# WHAT IS ASKED:
Copy out the lines from the one containing "Given: Open Access" through the one containing "Looking at the screenshot, I should 150,329.", including both, word for word. Omit the pictures.

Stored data
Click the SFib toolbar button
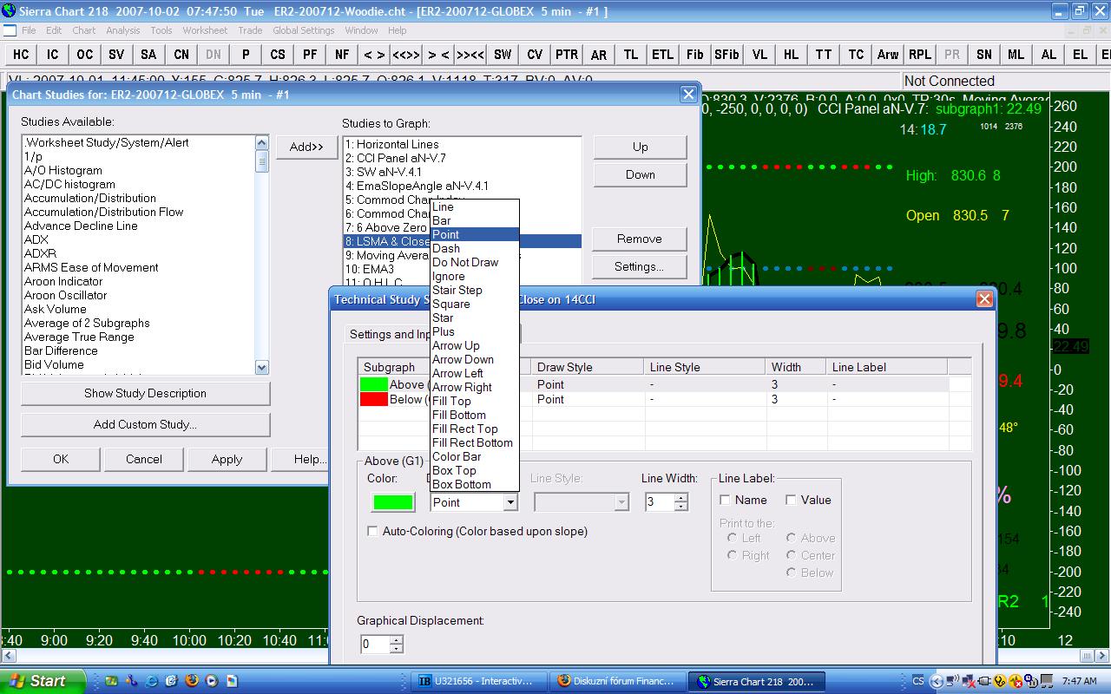Image resolution: width=1111 pixels, height=694 pixels. tap(726, 54)
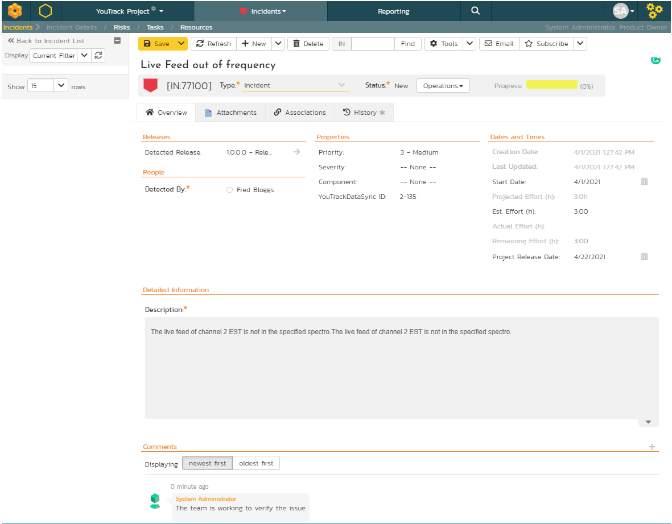672x524 pixels.
Task: Collapse the sidebar with minus icon
Action: (x=117, y=40)
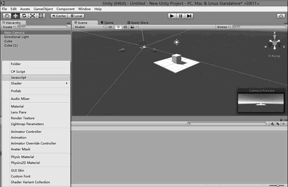The width and height of the screenshot is (288, 187).
Task: Select the Rotate tool
Action: point(24,16)
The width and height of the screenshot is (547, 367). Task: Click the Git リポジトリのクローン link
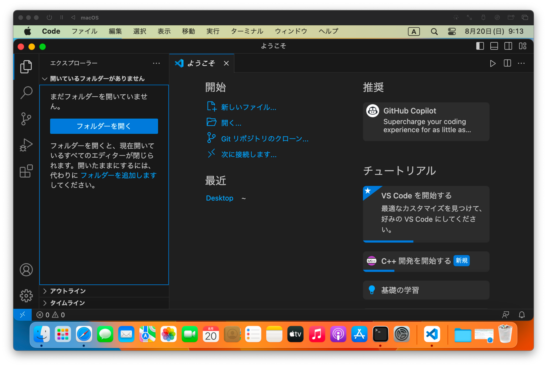264,139
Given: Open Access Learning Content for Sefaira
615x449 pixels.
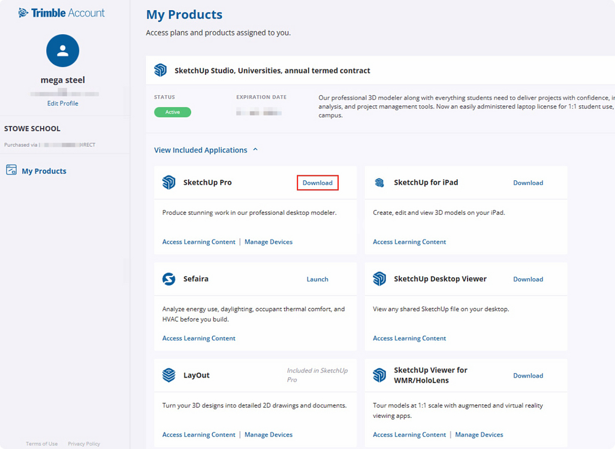Looking at the screenshot, I should pyautogui.click(x=199, y=338).
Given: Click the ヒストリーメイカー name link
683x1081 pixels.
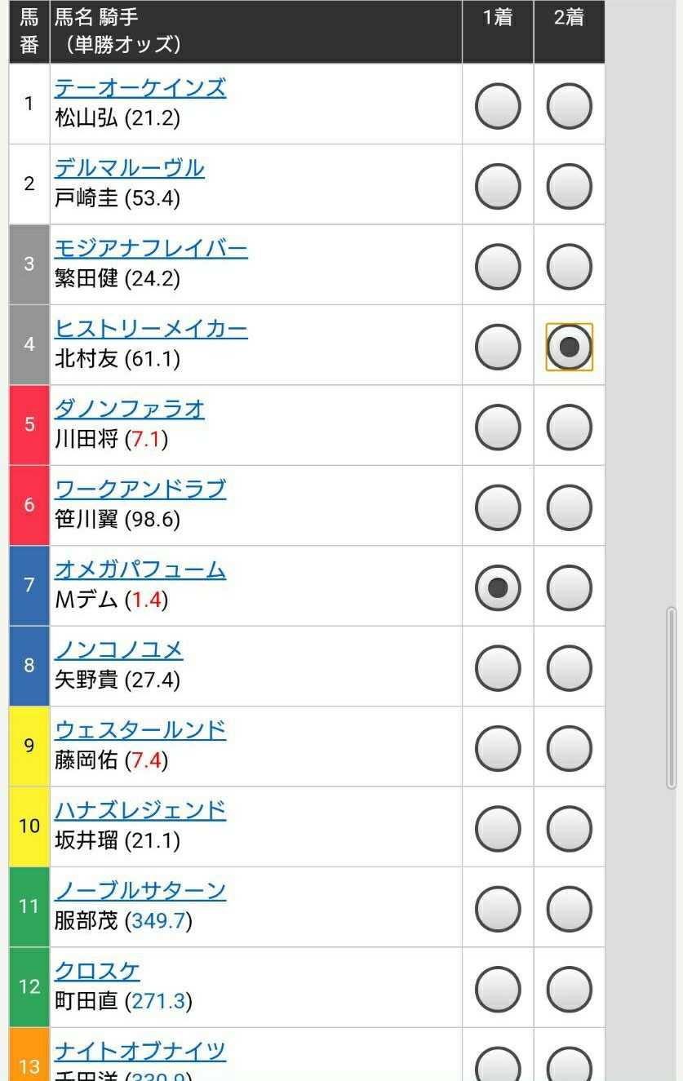Looking at the screenshot, I should 150,329.
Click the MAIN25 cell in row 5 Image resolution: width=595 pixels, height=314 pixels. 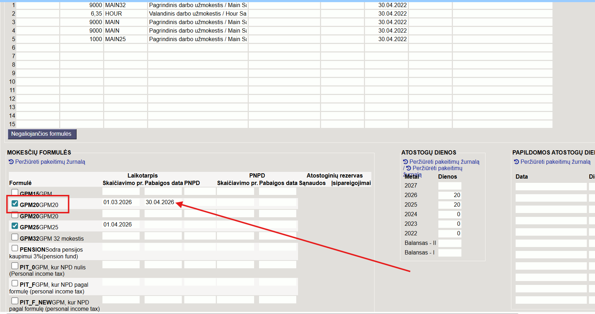(125, 39)
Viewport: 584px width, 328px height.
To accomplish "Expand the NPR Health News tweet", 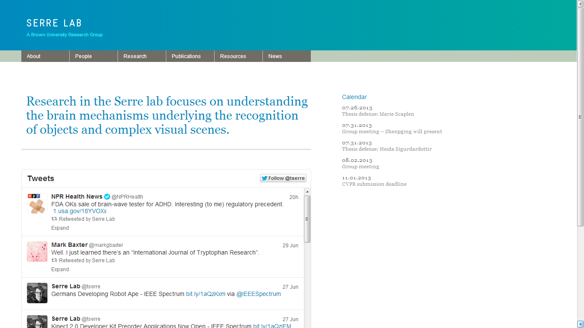I will 60,228.
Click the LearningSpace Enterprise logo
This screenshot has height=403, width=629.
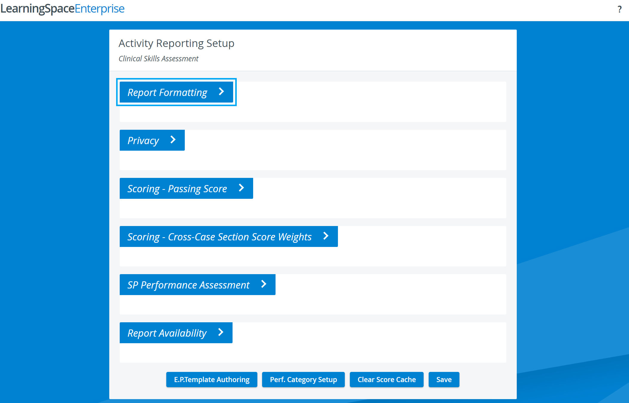[62, 9]
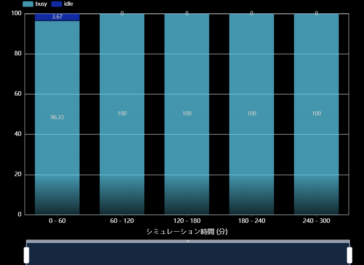The height and width of the screenshot is (265, 364).
Task: Click the left handle of the zoom slider
Action: click(27, 255)
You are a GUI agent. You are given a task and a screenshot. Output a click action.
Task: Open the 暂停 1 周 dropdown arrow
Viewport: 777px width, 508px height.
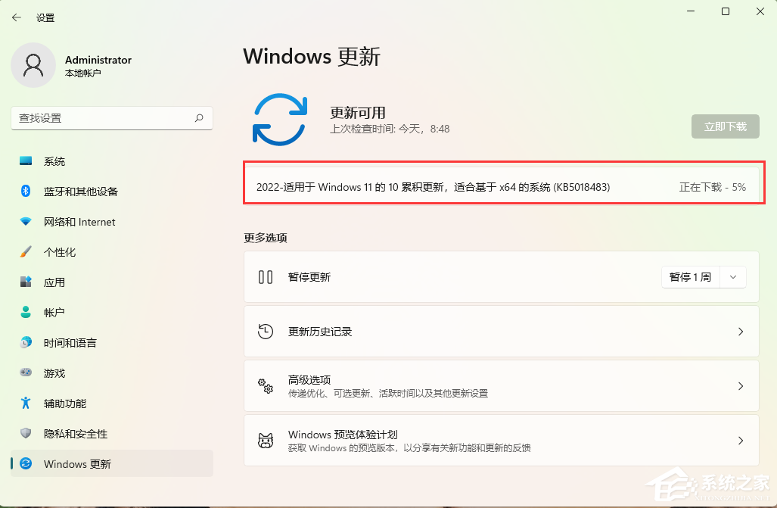732,277
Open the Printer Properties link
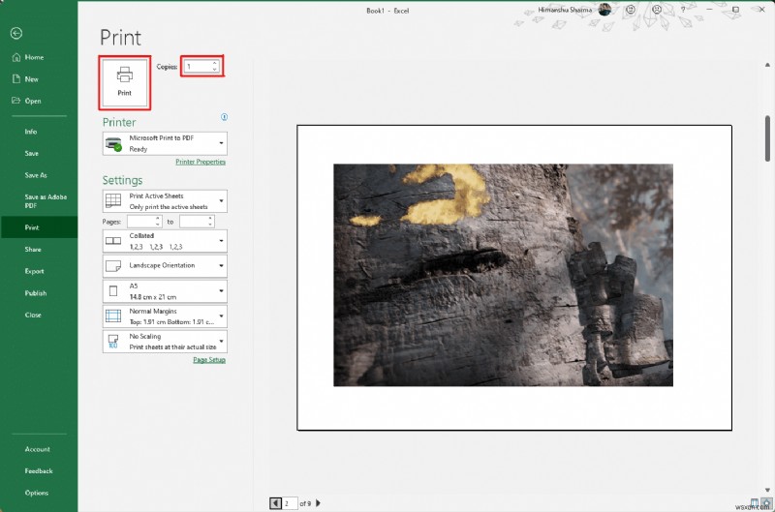The height and width of the screenshot is (512, 775). pos(201,162)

# THE COMPLETED TASK:
Given: Open Access Learning Content for Sefaira
615x449 pixels.
Looking at the screenshot, I should pyautogui.click(x=199, y=338).
Given: Click the ヒストリーメイカー name link
683x1081 pixels.
Looking at the screenshot, I should 150,329.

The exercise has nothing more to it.